Monsieur le Ministre, sachez que dans une situation de colonisation, de spoliation qui dure depuis 75 ans, quand tout autre solution pacifique s'est révélée impossible, la lutte armée est compréhensible et légitime. La résistance à l'oppression fait partie des droits de l'Homme selon sa Déclaration de 1789, en son article 2. Mais, il faut être clair, inacceptables sont les crimes de guerre. Toutefois, hélas, l'histoire nous apprend que tout peuple, en situation de résistance, a commis des actions terroristes, y compris les activistes israéliens avant la création de l'état hébreu en 1948...et même après. Le Viet-Minh d'Ho Chi Minh, le FLN de Ben Bella, par exemple, ont été qualifiés de terroristes. Malgré les crimes et les atrocités qu'ils ont pu commettre, comment nier qu'ils étaient des mouvements de résistance ?

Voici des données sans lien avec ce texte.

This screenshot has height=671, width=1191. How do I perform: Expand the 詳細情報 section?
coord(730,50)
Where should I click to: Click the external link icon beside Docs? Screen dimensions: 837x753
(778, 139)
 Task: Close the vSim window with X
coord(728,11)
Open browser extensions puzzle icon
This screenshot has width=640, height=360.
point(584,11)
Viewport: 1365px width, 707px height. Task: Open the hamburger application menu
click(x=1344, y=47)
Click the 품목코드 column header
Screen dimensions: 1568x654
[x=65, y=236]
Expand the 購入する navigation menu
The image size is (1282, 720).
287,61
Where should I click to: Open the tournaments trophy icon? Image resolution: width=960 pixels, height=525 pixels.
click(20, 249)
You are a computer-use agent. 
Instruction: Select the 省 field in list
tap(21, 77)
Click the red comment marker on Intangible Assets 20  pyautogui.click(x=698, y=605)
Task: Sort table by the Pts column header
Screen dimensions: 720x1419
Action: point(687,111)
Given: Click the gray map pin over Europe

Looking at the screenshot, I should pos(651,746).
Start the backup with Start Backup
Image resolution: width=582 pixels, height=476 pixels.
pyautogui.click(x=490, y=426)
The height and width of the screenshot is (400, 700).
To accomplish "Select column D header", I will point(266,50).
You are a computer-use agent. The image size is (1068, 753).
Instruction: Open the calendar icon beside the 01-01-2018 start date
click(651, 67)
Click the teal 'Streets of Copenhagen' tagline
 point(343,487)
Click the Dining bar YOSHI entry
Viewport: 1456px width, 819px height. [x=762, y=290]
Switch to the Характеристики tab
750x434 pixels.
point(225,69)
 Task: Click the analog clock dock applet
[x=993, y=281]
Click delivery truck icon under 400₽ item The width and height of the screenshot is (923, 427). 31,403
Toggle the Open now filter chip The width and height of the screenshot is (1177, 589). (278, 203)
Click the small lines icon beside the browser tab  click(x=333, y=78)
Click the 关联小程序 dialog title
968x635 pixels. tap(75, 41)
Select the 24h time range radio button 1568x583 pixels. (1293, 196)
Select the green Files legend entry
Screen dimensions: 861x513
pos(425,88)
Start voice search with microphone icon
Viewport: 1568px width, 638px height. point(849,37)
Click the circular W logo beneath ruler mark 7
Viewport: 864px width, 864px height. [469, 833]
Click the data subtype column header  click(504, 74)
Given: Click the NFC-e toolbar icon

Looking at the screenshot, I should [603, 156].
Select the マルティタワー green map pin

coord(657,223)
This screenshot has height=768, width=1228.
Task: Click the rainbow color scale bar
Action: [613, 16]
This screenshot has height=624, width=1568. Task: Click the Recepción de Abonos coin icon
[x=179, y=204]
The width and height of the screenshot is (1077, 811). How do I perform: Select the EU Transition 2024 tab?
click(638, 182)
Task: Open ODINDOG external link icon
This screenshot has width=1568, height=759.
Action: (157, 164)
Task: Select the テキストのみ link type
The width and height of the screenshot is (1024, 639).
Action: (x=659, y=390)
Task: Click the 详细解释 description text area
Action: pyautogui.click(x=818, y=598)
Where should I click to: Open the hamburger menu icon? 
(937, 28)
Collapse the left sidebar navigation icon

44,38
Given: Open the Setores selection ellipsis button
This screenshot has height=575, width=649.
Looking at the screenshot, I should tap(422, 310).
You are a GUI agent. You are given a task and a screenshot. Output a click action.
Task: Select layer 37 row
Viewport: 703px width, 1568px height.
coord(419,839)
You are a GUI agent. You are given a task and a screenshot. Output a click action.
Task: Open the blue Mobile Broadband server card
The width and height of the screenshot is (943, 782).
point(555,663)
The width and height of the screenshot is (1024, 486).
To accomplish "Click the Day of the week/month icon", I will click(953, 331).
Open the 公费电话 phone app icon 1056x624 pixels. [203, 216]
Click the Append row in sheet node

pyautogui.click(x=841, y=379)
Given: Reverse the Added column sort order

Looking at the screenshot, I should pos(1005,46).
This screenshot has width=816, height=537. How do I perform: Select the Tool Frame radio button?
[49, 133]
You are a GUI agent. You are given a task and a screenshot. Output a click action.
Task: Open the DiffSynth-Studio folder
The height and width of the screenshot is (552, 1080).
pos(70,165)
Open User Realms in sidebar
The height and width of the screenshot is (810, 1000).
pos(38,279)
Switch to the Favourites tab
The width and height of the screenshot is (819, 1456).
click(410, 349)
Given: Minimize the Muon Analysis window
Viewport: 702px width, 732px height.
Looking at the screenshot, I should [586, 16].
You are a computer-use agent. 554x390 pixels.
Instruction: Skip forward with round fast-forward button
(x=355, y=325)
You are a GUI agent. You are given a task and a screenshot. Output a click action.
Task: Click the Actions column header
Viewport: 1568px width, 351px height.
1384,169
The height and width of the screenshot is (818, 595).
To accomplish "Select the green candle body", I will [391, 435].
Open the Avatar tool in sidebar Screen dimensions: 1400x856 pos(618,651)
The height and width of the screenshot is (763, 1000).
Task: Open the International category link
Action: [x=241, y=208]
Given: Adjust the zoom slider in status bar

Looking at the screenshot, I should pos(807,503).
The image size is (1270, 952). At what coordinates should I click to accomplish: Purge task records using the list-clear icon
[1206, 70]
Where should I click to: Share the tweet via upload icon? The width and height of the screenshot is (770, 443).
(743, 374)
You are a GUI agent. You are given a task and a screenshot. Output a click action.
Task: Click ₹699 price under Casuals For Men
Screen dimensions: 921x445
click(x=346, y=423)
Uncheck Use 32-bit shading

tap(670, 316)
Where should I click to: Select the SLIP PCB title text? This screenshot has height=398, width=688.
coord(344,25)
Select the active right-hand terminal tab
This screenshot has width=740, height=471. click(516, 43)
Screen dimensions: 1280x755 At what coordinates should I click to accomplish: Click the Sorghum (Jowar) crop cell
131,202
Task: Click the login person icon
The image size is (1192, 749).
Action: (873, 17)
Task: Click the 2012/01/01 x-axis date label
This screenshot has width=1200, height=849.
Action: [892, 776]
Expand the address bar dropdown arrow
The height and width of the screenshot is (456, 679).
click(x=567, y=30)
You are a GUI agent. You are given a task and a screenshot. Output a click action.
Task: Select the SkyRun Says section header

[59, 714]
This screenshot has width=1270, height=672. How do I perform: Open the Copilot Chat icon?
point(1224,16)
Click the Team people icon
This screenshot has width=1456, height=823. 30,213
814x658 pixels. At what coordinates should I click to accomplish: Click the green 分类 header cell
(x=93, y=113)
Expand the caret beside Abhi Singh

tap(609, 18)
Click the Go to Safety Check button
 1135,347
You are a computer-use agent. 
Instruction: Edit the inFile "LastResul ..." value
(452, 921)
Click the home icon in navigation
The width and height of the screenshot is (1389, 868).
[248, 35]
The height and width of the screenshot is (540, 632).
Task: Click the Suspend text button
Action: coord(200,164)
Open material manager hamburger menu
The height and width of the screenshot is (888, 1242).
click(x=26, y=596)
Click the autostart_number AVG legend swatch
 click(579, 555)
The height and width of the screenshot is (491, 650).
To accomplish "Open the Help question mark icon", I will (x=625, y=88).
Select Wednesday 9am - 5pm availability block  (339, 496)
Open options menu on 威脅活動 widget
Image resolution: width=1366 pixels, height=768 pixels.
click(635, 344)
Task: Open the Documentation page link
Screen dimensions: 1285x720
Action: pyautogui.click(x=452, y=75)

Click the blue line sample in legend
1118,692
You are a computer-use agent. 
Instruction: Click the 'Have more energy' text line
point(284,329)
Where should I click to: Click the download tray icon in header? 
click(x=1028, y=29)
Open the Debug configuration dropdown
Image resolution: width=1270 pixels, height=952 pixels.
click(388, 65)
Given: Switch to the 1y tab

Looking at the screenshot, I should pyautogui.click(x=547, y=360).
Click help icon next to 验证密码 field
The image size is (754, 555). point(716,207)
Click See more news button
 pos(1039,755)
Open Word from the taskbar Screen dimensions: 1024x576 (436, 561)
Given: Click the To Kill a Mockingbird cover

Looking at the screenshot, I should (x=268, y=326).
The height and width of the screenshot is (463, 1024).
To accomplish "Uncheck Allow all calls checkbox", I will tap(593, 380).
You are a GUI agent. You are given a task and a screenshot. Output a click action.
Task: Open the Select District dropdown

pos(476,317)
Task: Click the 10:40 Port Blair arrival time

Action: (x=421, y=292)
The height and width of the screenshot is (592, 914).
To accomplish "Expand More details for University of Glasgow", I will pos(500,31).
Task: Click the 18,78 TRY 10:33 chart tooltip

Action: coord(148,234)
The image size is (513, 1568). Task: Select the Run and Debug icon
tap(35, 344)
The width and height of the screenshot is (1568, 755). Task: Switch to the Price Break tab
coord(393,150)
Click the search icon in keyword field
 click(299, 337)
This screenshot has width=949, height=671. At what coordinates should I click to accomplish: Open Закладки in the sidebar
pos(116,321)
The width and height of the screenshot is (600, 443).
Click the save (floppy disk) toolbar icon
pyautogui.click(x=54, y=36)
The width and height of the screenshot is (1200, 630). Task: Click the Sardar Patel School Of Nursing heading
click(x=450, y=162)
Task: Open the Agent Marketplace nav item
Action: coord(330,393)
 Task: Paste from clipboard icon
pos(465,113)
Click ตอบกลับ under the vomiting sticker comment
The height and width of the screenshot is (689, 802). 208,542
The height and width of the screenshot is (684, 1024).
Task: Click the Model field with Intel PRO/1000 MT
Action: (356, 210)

La tournure que prend le "débat" sur les évènements dramatiques du Proche-Orient est nauséabonde, effrayante, relève d'une démarche quasi totalitaire. Quiconque n'est pas sur la ligne sacrée du soutien "indéfectible" à Israël, qui tente courageusement et énergiquement de comprendre, d'expliquer, d'affronter la complexité, est immédiatement traqué par la meute des chiens de garde !
C'est pourquoi, il vaut bien mieux, sans doute, éviter de s'embourber dans le champ prétendument républicain, où, notez-le, le Rassemblement National a été aimablement convié à tracer son sillon !
Et, ne pas oublier que, selon le proverbe rural, "Celui qui laboure le champ le mange" !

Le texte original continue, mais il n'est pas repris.